[The problem]:
Transcribe every entry that follows, word for word, and omit the images.

[Source records]:
────

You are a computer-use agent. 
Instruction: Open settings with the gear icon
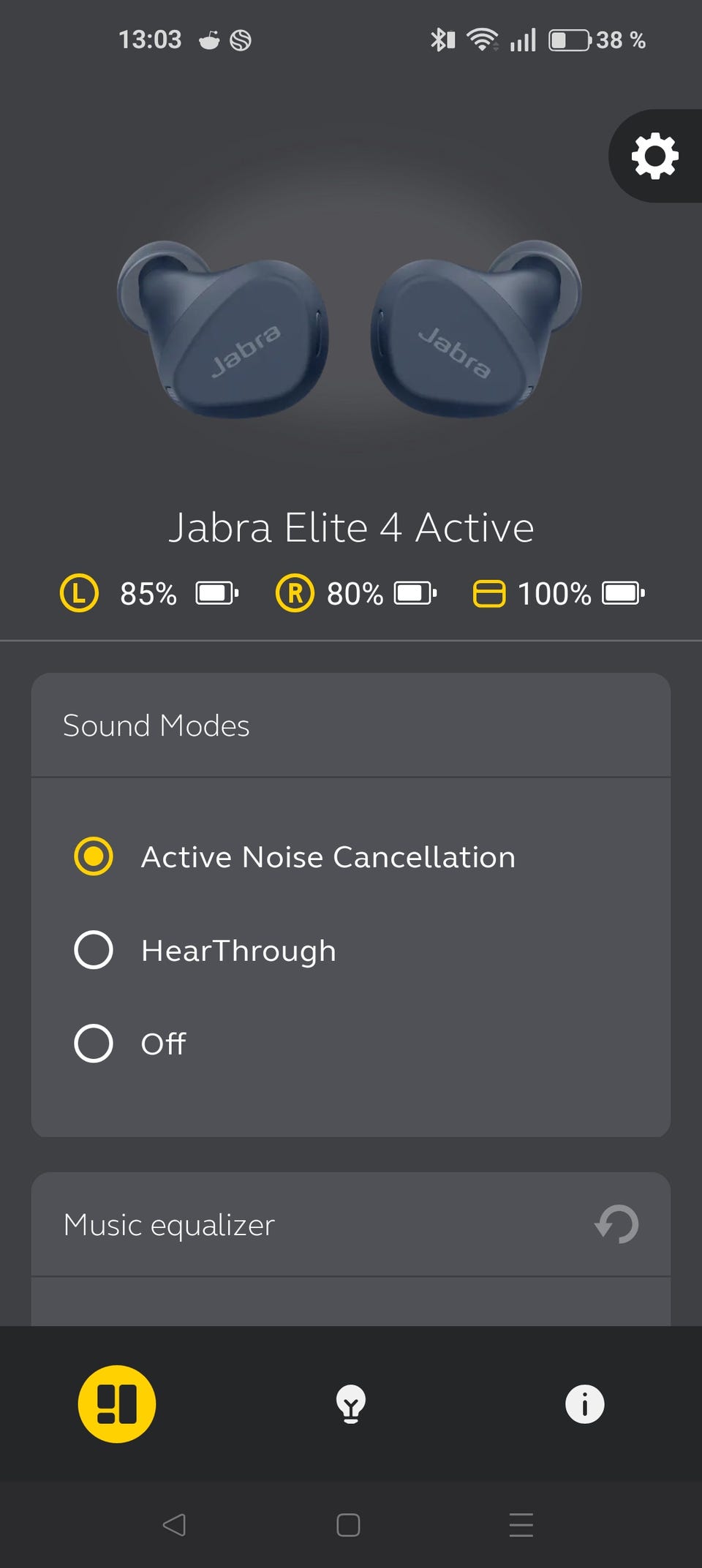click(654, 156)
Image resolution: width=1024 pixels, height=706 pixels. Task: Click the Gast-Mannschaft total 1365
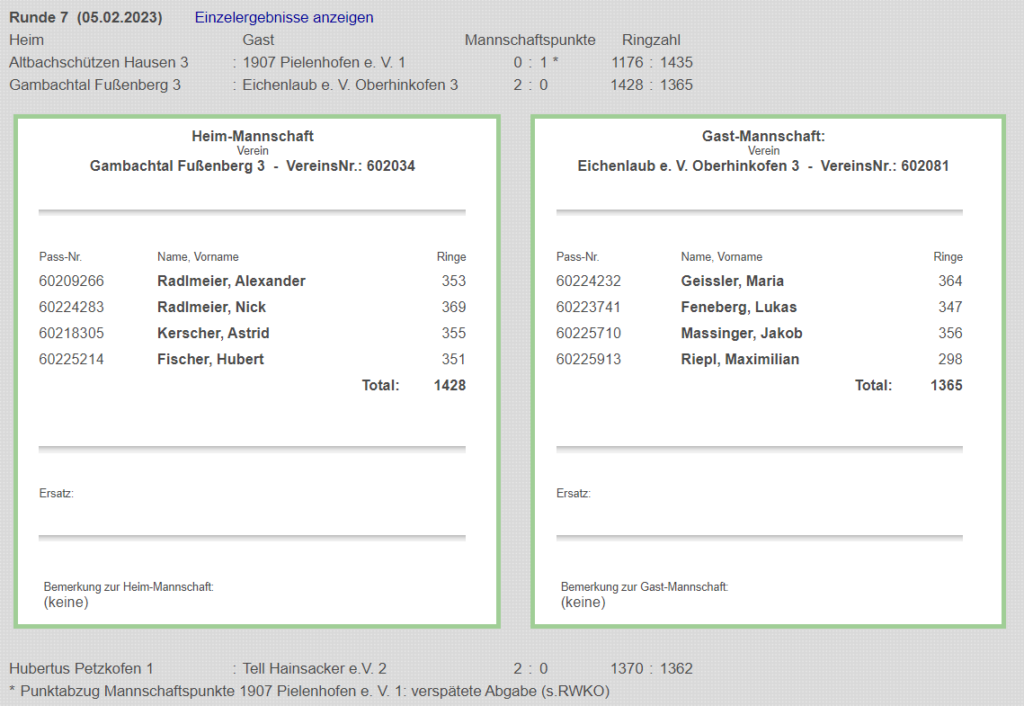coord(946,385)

────

[Exercise result]:
You are a computer-use agent. 
Instruction: Open settings with the gear icon
click(654, 156)
Image resolution: width=1024 pixels, height=706 pixels. Task: Click the Gast-Mannschaft total 1365
coord(946,385)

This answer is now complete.